O governo atual encarou o maior desastre ambiental de nossa História logo no início do seu mandato. Foi como se tivesse pisado numa mina terrestre de guerras passadas. Ele não teve culpa alguma pelo rompimento de uma barragem de rejeitos tóxicos da Vale em Brumadinho, Minas Gerais, que foi causado por décadas de crimes e descaso que antecederam sua chegada. Mas, em vez de lhe servir de lição de preservação e prevenção, o acidente parece ter sido usado de base para a elaboração de uma espécie de manual sobre como destruir o verde. E saiu plantando mais minas. É uma política ambiental movida ao que há de errado: afrouxamento na legislação, omissão e enfraquecimento dos órgãos de fiscalização, que são um convite à corrupção. Vejam a última do ministro do Meio Ambiente. Condenado pela Justiça de São Paulo por falsificar mapas da Área de Proteção Ambiental da Várzea do Rio Tietê, em 2016, quando era secretário estadual, ele agora pretende extinguir as regras que protegem manguezais e restingas.
Esse guia é seguido nos mais diversos setores ambientais. No caso da decisão do Conselho Nacional do Meio Ambiente (Conama), especialmente desfigurado pelo ministro para essas ocasiões, os interesses são diversos. O mais óbvio é o dos setores imobiliário e turístico, pois criar uma “Cancún brasileira” é uma obsessão pessoal do presidente – e o Conama também optou por liberar construções em áreas localizadas no entorno de represas artificiais, que também beneficia esses negócios.

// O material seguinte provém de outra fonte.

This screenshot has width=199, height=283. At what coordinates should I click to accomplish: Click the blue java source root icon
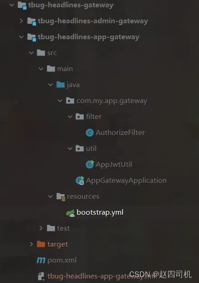click(x=61, y=84)
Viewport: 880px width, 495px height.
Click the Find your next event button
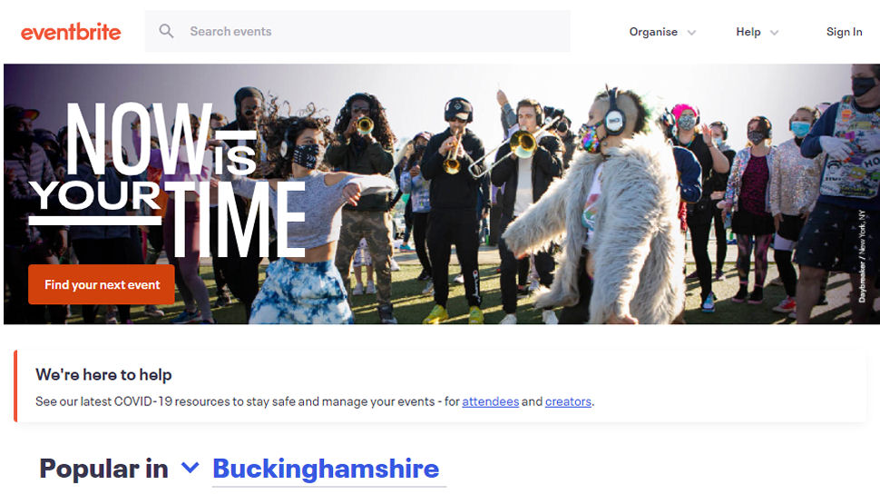click(102, 284)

Mas há outros menos evidentes, como a criação de camarão (carcinicultura), um negócio que rendeu R$ 1,1 bilhão em 2019. Sozinha, esta modalidade de “agronegócio marinho” é responsável pela destruição de metade dos manguezais brasileiros. Já o terrestre seria teoricamente beneficiado pela revogação da exigência de licenciamento ambiental para projetos de irrigação – a água desviada clandestinamente por agricultores é justamente um dos maiores flagelos que assolam o São Francisco. Cerca de 14,2 milhões de brasileiros dependem diretamente das águas do “rio da integração nacional”, cuja bacia banha sete estados e o Distrito Federal.
Voltemos ao exemplo de Brumadinho. Era de se esperar que o governo – que, por sinal, agiu com rapidez no dia do acidente – redobrasse a atenção para esse tipo de estrutura. Mas o Relatório de Segurança de Barragens 2019, da Agência Nacional de Águas e Saneamento Básico (ANA), diz o contrário, já que houve um aumento de 129% no número de barragens em condições críticas no Brasil em relação a 2018 – crescendo de 68 para 156, em 22 estados. A maioria delas (63%) pertence à iniciativa privada. Aqui, as maiores interessadas são as más empresas ligadas à mineração, mananciais de propina. Justamente quem sairia ganhando com a fraude na Área de Proteção Ambiental da Várzea do Rio Tietê.
E o futuro aponta para mais insegurança ainda: recém-aprovada, a nova lei que regula a Política Nacional de Segurança de Barragens excluiu a exigência de que os planos de emergência das empresas fossem examinados pelas agências reguladoras. Caso o plano de emergência que a empresa alemã Tüv Süd apresentou à Vale para a barragem da mina do Córrego do Feijão fosse analisado antes, o pior poderia ter sido evitado. O mais provável é que fossem exigidas mudanças no projeto, uma vez que estudos prévios já apontavam falhas – como, por exemplo, que os rejeitos chegariam até o refeitório dos trabalhadores em um minuto ou menos e que as rotas de fuga seriam alcançadas em até cinco minutos.
Só em Minas Gerais, a Agência Nacional de Mineração (ANM) tem 360 barragens para fiscalizar. Quatro dessas estruturas correm risco de rompimento iminente, o mesmo número de fiscais que o órgão tem para dar conta do trabalho em todo o estado no momento. São 30 fiscais para cuidar de 841 barragens de mineração em todo o país e o Ministério da Economia ainda determinou um corte de 9% no orçamento da ANM, que passaria dos atuais R$ 67,5 para R$ 61,4 em 2021. Assim como o Ibama, a agência está sendo enfraquecida enquanto a boiada passa. É mais uma instrução do manual sendo seguida. Os 19 mortos em Mariana e os 270 de Brumadinho merecem mais respeito.